╭─ Records shown

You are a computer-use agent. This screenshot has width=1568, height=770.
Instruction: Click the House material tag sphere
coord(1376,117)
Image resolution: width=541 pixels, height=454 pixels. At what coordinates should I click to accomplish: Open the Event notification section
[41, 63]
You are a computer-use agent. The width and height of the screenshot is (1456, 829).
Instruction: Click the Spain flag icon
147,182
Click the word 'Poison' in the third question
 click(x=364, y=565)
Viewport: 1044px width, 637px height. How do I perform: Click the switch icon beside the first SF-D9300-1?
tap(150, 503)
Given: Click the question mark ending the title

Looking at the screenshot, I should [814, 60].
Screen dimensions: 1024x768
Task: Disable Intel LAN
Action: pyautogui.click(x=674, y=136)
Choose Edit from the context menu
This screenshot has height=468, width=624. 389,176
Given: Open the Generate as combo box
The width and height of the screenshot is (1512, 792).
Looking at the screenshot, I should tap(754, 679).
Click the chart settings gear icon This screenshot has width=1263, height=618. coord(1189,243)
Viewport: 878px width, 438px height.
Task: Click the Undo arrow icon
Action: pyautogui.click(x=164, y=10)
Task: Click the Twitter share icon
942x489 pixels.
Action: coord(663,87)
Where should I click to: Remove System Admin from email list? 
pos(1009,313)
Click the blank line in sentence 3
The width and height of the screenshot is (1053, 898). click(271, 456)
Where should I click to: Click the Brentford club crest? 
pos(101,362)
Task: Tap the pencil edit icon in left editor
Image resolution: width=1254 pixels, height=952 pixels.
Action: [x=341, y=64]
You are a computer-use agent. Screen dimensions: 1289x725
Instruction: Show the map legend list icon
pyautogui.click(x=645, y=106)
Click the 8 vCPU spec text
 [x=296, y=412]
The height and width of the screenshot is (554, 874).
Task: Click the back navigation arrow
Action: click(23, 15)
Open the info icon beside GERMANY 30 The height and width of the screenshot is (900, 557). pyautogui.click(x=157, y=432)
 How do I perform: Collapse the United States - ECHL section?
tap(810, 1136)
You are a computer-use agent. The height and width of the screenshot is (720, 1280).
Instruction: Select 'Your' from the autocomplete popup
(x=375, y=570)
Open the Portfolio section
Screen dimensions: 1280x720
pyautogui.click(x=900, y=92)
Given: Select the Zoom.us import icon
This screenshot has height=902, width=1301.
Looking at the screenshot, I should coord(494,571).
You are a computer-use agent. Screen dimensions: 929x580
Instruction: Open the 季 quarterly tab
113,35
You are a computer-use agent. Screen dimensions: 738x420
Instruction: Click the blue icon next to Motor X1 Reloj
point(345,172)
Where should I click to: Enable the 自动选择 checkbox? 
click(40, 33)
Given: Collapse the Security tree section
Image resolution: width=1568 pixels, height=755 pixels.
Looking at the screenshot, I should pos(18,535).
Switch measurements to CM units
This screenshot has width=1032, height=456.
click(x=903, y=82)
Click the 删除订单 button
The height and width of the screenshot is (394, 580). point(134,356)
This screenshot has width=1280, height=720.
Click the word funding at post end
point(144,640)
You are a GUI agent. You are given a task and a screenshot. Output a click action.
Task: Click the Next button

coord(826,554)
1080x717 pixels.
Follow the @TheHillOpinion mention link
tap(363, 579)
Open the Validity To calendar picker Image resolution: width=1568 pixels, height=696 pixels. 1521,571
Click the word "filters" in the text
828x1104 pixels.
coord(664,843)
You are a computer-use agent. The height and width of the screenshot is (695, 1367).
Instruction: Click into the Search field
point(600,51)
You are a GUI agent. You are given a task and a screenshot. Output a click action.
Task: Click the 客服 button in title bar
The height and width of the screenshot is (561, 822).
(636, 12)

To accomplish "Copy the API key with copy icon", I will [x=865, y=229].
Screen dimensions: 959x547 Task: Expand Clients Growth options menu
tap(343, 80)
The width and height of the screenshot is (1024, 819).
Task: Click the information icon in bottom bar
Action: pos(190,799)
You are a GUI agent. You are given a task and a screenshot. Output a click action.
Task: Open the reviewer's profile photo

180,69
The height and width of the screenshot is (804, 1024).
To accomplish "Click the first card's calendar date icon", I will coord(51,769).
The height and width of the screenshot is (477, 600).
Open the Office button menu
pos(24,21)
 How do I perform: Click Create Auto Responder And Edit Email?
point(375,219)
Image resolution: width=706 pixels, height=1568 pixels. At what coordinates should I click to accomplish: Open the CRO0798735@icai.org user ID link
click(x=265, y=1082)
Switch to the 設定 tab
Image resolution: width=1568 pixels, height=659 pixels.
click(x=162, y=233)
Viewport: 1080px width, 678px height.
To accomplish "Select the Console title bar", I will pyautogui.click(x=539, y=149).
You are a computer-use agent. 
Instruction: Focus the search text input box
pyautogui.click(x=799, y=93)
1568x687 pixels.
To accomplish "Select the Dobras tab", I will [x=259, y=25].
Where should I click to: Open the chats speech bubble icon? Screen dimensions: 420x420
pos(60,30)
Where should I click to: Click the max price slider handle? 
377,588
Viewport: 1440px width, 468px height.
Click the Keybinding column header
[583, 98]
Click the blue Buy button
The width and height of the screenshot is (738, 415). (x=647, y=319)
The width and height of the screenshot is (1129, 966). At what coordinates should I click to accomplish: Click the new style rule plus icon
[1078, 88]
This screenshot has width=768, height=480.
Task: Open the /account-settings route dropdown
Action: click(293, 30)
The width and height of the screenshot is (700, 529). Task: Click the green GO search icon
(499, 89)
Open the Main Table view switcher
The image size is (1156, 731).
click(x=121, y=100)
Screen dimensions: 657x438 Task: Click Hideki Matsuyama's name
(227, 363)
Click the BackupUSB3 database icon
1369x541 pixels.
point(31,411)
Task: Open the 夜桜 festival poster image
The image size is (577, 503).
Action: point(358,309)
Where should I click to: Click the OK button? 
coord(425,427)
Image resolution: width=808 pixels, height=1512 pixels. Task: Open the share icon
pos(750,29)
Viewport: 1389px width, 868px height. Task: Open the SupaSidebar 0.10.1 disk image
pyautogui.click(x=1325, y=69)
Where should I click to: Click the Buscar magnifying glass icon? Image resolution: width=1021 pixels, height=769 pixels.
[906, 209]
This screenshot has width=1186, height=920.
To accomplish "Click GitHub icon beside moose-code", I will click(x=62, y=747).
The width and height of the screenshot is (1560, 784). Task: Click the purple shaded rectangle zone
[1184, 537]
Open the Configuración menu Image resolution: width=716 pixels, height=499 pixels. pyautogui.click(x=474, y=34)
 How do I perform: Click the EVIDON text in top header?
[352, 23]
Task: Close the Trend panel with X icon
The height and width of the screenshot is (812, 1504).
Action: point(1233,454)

╰─

▶ Directions for this task: Return, word for word, every line from the top of the entries down to the line that holds "is (720, 1280).", both included.

▶ Response area:
You are a computer-use agent. This screenshot has width=1568, height=770.
Instruction: Click the House material tag sphere
coord(1376,117)
Image resolution: width=541 pixels, height=454 pixels. At what coordinates should I click to accomplish: Open the Event notification section
[41, 63]
You are a computer-use agent. The width and height of the screenshot is (1456, 829).
Instruction: Click the Spain flag icon
147,182
Click the word 'Poison' in the third question
 click(x=364, y=565)
Viewport: 1044px width, 637px height. How do I perform: Click the switch icon beside the first SF-D9300-1?
tap(150, 503)
Given: Click the question mark ending the title

Looking at the screenshot, I should [814, 60].
Screen dimensions: 1024x768
Task: Disable Intel LAN
Action: pyautogui.click(x=674, y=136)
Choose Edit from the context menu
This screenshot has height=468, width=624. 389,176
Given: Open the Generate as combo box
The width and height of the screenshot is (1512, 792).
Looking at the screenshot, I should tap(754, 679).
Click the chart settings gear icon This screenshot has width=1263, height=618. coord(1189,243)
Viewport: 878px width, 438px height.
Task: Click the Undo arrow icon
Action: pyautogui.click(x=164, y=10)
Task: Click the Twitter share icon
942x489 pixels.
Action: coord(663,87)
Where should I click to: Remove System Admin from email list? 
pos(1009,313)
Click the blank line in sentence 3
The width and height of the screenshot is (1053, 898). click(271, 456)
Where should I click to: Click the Brentford club crest? 
pos(101,362)
Task: Tap the pencil edit icon in left editor
Image resolution: width=1254 pixels, height=952 pixels.
Action: [x=341, y=64]
You are a computer-use agent. Screen dimensions: 1289x725
Instruction: Show the map legend list icon
pyautogui.click(x=645, y=106)
Click the 8 vCPU spec text
 [x=296, y=412]
The height and width of the screenshot is (554, 874).
Task: Click the back navigation arrow
Action: click(23, 15)
Open the info icon beside GERMANY 30 The height and width of the screenshot is (900, 557). pyautogui.click(x=157, y=432)
 How do I perform: Collapse the United States - ECHL section?
tap(810, 1136)
You are a computer-use agent. The height and width of the screenshot is (720, 1280).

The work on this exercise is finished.